Squash Team Aces Amherst; Crimson Deals a 9-0 Shutout
Harvard's first-ranked squash team notched its second straight shutout yesterday by sweeping 27 of 28 individual matches to crush Amherst, 9-0, before a crowd of about 60 at Hemenway Gymnasium.
The Amherst racquetmen, who one week ago lost to Penn by the same score, looked bright in spots but still never threatened the steamrolling Crimson.
"I though we played as well as we could at this point, and 1000 per cent better then against Penn," Amherst coach Ed. Serues said after the match. "To be frank, the reason we lost today was because Harvard was just tougher than we were at getting the ball."

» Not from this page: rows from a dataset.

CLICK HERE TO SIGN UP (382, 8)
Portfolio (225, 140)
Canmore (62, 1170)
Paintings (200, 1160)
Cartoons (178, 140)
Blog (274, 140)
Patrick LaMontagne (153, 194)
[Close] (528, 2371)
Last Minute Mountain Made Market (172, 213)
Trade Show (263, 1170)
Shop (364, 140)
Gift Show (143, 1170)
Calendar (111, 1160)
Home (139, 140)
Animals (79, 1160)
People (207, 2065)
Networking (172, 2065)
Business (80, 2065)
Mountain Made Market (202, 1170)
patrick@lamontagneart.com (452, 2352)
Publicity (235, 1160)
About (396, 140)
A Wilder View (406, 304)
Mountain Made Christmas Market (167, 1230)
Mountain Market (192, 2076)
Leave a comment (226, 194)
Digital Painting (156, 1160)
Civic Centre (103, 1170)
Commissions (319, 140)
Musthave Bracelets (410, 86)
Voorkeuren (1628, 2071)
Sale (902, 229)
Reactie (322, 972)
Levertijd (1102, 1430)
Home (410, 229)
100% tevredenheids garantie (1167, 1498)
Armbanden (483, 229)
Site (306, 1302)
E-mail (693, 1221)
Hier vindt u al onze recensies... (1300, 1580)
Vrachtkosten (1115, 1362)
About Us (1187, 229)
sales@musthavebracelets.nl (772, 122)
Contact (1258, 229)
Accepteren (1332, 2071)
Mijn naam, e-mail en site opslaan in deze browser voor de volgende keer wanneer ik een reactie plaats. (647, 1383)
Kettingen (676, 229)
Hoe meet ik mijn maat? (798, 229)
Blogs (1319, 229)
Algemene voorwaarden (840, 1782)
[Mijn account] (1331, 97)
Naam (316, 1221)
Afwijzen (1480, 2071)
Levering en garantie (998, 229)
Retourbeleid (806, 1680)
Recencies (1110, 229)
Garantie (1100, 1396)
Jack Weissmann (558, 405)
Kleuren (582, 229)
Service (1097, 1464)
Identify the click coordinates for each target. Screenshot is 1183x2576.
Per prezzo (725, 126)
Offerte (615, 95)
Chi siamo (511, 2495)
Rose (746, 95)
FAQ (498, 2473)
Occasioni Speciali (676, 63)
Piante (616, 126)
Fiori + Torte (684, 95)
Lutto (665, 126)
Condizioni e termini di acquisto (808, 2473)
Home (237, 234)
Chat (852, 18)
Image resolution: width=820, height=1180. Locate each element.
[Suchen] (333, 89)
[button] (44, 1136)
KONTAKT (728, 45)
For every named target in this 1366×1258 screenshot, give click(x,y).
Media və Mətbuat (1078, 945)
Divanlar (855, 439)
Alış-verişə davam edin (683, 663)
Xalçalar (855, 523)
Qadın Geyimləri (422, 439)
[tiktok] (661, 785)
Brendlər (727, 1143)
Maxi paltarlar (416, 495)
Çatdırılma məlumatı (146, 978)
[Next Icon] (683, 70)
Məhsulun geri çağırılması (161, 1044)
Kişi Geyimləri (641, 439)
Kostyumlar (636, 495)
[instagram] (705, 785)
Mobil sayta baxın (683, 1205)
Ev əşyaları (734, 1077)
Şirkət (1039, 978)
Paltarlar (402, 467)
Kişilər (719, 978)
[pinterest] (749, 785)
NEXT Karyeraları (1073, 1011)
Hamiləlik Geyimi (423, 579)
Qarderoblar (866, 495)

Crimson intercollegiate champion Peter Briggs, coming off a lower-back injury, looked particularly impressive as he overwhelmed Sabrina captain Peter Smith in the main event, 15-4, 15-10, and 15-5.
Briggs took command of his match from the start, aggressively pounding the front wall with long drives while ubiquitously gliding across the court to return Smith's best shots.
"I though he played really quite well, considering he's been injured and he faced a pretty tough man," Harvard coach Jack Barnaby said.
In the second-man match, Andy Wirgand capitalized on the portliness of Amherst's Brian MacDermott, hitting cross-court slams and then changing up with a variety of drop shots to ace his slower opponent, 15-12, 15-9, and 15-12.
Lobs and Boasts
Third man Glen Whitman, coolly mixing boasts, lobs and reverse corner shots, breezed by Woody Tasch in three straight games, while fourth-seeded Neil Voters also overpowered Ross Read.
Archite Gwathmy was the only Crimson racquetman to loss a game, falling to Bob Landau in the second round of their match, 16-17. Sophomore Steve Mead dropped his exhibition match, 3-2. In the tenth man division, but the tenth division does not count in the team score.
The Crimson, favored to seize its tenth national title in 11 years, clashes with Williams at 2 p.m. Saturday at Hemenway Gym.
For Amherst, it's back to the drawing board, says coach Serues.
"Harvard plays good sound bread-and-butter squash," he said just before leaving the match. "That's what we're going home to work on the right now."